A selfie taken by a black macaque on the Indonesian island of Sulawesi three years back has become a tug of war between Wikipedia and the photographer who claims he is the owner of the selfie. Wikipedia has refused to remove the famous selfie, saying the monkey - and not the photographer - owns the copyright because the animal took it.
"This file is in the public domain because as the work of a non-human animal, it has no human author in whom copyright is vested," a message on Wikipedia site read.
The photographer David Slater was clicking photos of crested black macaques in 2011 when one of the endangered monkeys hijacked his camera and snapped hundreds of pictures. Among those, there were some stunning images, including a selfie of the macaque that made headlines.
Slater is now planning to take legal action against Wikimedia that owns Wikipedia, after the company used the photo on its site without permission, media reports said. "I own the photo but because the monkey pressed the trigger and took the photo, they are claiming the monkey owns the copyright," Slater was quoted as saying.

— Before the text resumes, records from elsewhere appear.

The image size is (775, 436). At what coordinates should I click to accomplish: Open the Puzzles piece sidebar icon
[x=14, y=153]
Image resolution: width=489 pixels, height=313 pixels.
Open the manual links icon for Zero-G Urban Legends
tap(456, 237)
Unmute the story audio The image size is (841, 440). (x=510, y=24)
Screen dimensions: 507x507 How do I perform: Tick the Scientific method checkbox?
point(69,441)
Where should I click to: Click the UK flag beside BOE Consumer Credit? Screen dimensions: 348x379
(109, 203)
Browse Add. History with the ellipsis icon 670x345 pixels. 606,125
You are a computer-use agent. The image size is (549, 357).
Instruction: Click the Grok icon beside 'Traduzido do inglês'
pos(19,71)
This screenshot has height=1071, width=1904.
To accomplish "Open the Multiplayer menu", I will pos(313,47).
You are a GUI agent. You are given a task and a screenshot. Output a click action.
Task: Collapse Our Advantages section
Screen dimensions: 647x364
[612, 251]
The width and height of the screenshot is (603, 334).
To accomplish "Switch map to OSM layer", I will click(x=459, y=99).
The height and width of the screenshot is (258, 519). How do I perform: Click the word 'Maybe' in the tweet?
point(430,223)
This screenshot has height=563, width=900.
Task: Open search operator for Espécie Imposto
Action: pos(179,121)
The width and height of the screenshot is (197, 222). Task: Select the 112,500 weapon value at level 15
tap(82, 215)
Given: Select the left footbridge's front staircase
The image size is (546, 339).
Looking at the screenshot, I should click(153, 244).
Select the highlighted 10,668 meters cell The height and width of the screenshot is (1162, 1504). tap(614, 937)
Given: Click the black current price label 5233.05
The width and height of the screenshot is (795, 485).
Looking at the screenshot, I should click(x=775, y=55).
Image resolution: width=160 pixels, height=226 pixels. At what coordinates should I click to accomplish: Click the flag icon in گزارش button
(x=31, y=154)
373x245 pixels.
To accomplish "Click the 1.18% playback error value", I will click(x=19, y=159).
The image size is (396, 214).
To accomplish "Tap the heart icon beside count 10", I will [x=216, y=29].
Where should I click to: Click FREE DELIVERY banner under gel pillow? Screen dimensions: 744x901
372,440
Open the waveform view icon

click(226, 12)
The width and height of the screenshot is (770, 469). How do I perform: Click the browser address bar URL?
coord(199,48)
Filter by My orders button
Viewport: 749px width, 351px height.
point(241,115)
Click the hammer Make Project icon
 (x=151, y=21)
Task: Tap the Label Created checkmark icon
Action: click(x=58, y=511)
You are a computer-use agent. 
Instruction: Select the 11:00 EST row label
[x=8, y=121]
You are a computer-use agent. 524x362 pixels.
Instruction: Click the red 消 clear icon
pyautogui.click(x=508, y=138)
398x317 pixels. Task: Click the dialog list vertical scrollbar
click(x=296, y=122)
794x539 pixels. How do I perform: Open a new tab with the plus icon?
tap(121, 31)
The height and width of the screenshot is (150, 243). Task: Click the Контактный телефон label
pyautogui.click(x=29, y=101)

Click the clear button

According to him, Wikimedia's decision to include his image in its database and making it free to download had resulted in a loss of earnings. Slater could sue the company for statutory damages of up to $30,000, reports added.
Slater had told Telegraph UK at the time when the pics had first caused some interest in 2011, "They were quite mischievous jumping all over my equipment, and it looked like they were already posing for the camera when one hit the button. The sound got his attention and he kept pressing it. At first it scared the rest of them away but they soon came back - it was amazing to watch."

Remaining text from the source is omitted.